Though Smith and James never realized the profits of their vision, their dream of inter-regional cooperation was successful. "Out of the 500 shares of stock (at $500 per share) outstanding in the Indiana Cotton Mills, two men from Boston owned 252 shares, the Newcombs of Louisville owned 122, and three planters from northern Louisiana owned 110." The planters, hard pressed for cash, paid for their shares with cotton from their plantations. The shareholders, as well as other planters, sold directly to the mill to avoid paying a factor's fee, and by purchasing directly from the planters, the mill avoided a broker's commission. The Boston capitalists sold out following the recession of 1857 and two planters weathered three years of Civil War before they sold their shares.

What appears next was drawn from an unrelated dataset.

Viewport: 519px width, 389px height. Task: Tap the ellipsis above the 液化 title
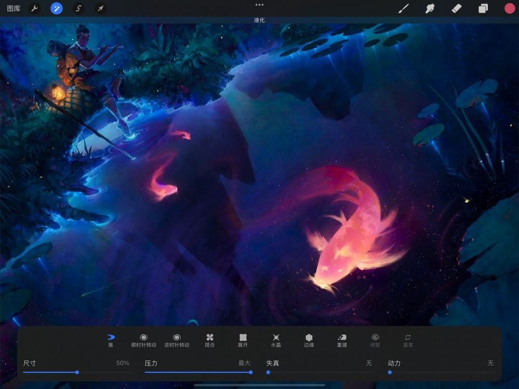(259, 6)
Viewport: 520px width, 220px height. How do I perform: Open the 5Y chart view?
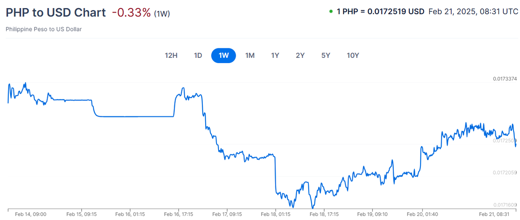pos(326,56)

The third planter, John C. Ford, retained his interest, and with Newcomb was an owner of the mill.

The Indiana Cotton Mills, promoted as a challenge to the cotton mills of Lowell and an experiment in sectional cooperation, remained a center of textile manufacture until 1954. Following the sale in 1853, the Newcomb family maintained control until 1881, when they sold the mill to a Louisville distiller, George Buchanan. Buchanan operated the factory for a year until it failed, and he was forced to sell to a group of Louisville bankers. The bankers placed Edward W. Chamberlain in charge of the operation and in 1906 Lee Rodman assumed charge of the mill. In 1919 Rodman purchased a controlling interest and in 1941 had become the principal stockholder, president and treasurer of the Indiana Cotton Mills.

In 1954, the Indiana Cotton Mills was purchased by the Bemis Bag Company and discontinued textile production.